> _Problem to work on_
Once you reach the line containing "This screenshot has height=700, width=1000.", return it and every line after it exactly, through the end of the records below, with no pictures.

> _Data extract_
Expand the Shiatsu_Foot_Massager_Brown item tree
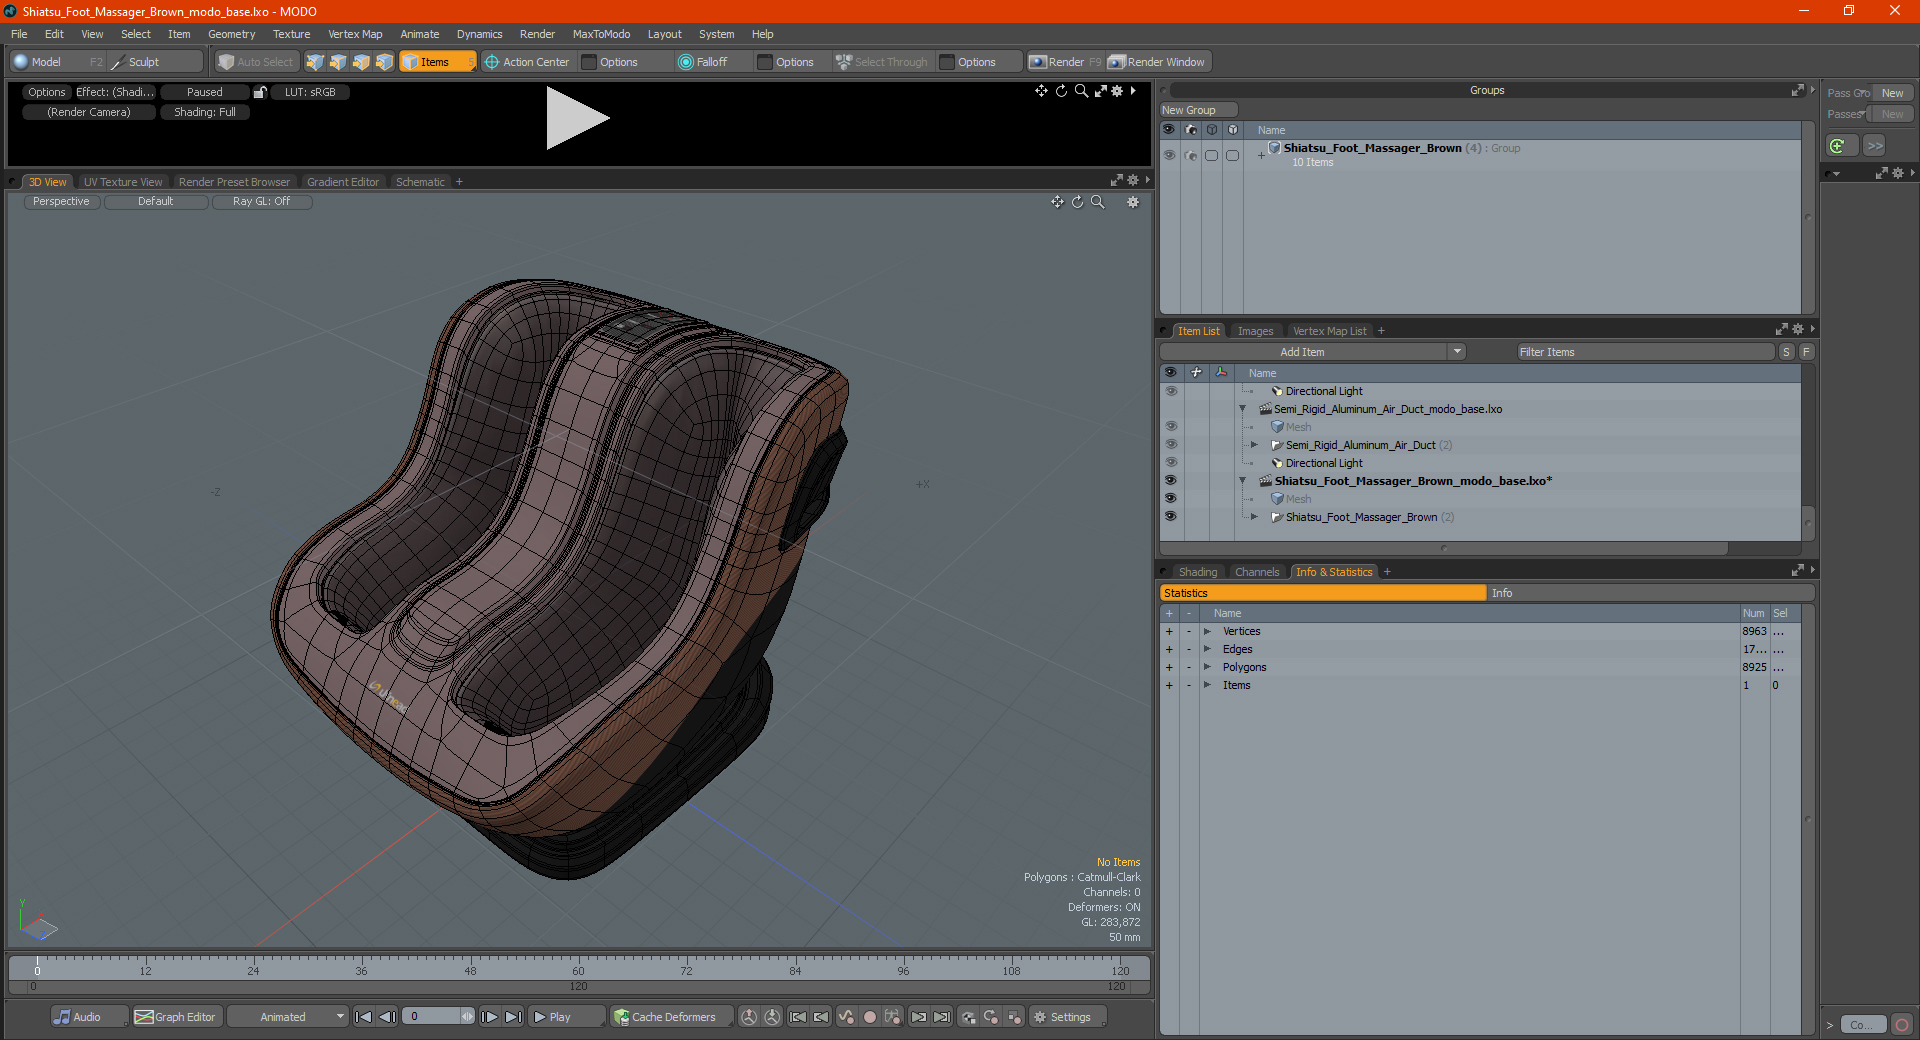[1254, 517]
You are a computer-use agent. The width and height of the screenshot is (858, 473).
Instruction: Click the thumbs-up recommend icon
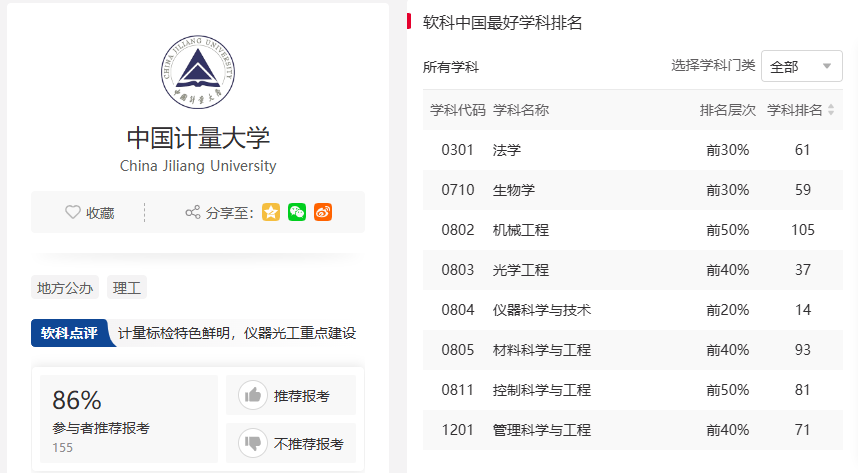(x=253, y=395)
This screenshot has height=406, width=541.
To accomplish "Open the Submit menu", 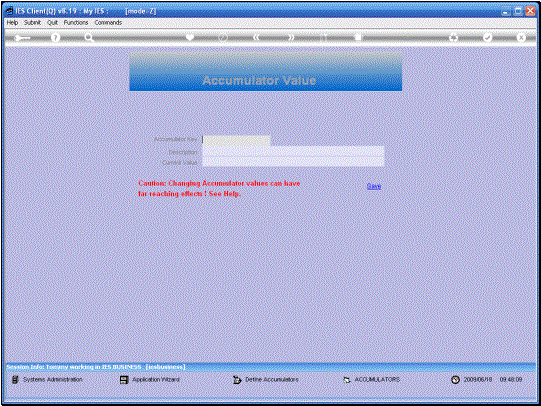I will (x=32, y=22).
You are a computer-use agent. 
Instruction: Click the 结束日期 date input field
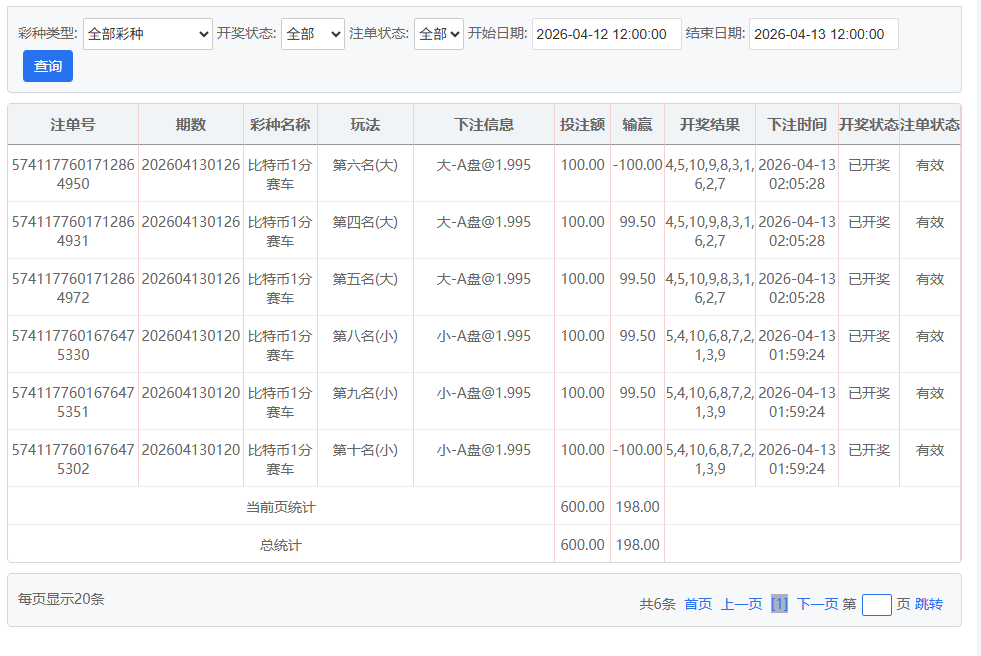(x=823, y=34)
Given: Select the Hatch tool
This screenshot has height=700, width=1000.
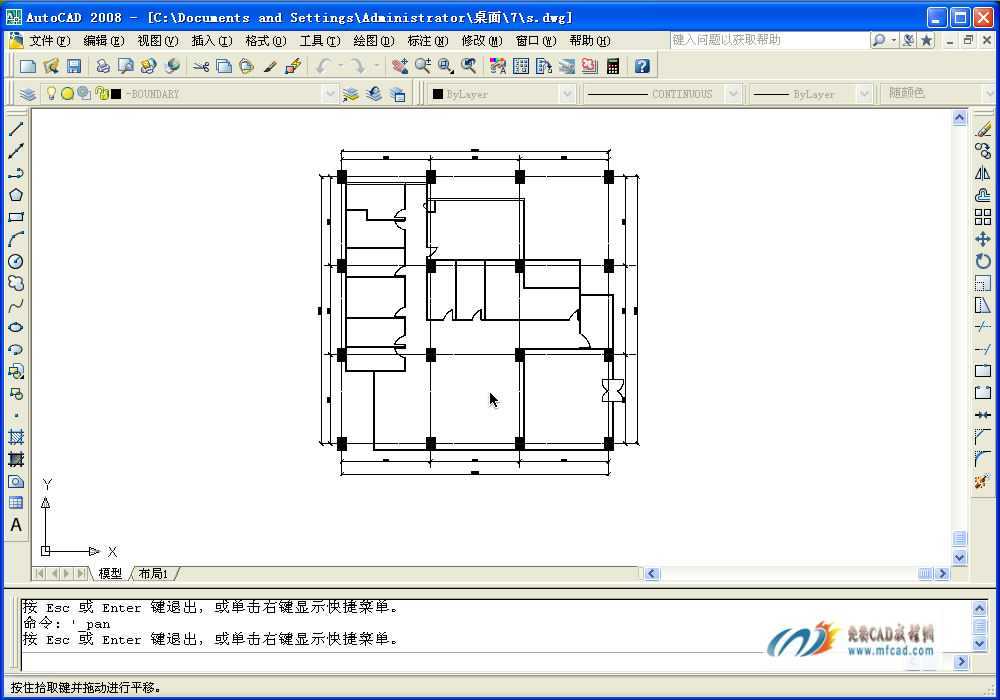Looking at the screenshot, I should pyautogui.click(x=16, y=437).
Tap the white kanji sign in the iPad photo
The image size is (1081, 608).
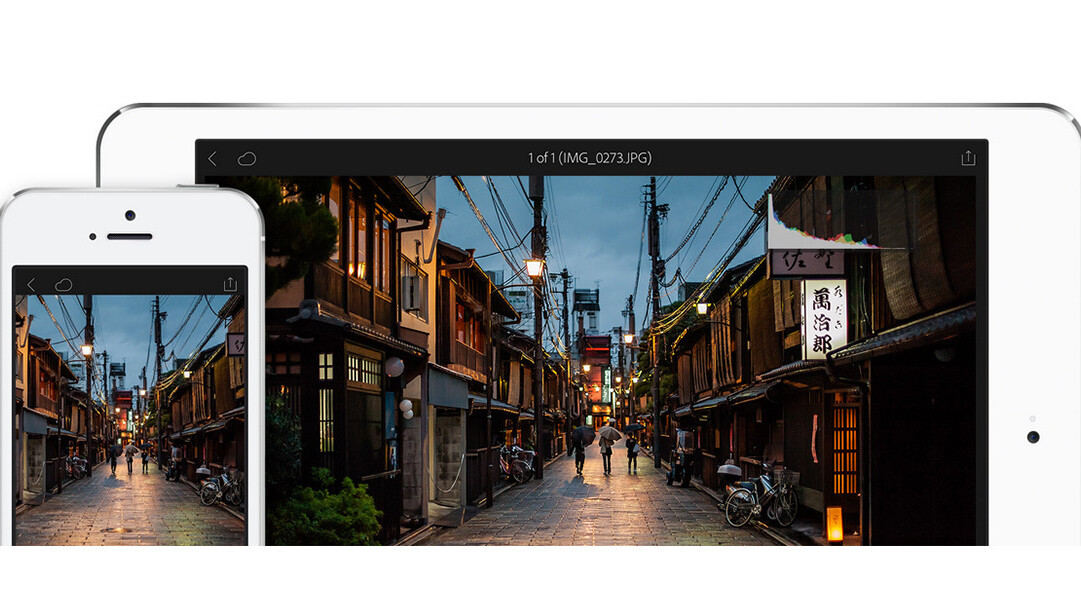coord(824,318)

> _Solution below_
This screenshot has height=700, width=1000.
Looking at the screenshot, I should pyautogui.click(x=16, y=437).
Tap the white kanji sign in the iPad photo
The image size is (1081, 608).
coord(824,318)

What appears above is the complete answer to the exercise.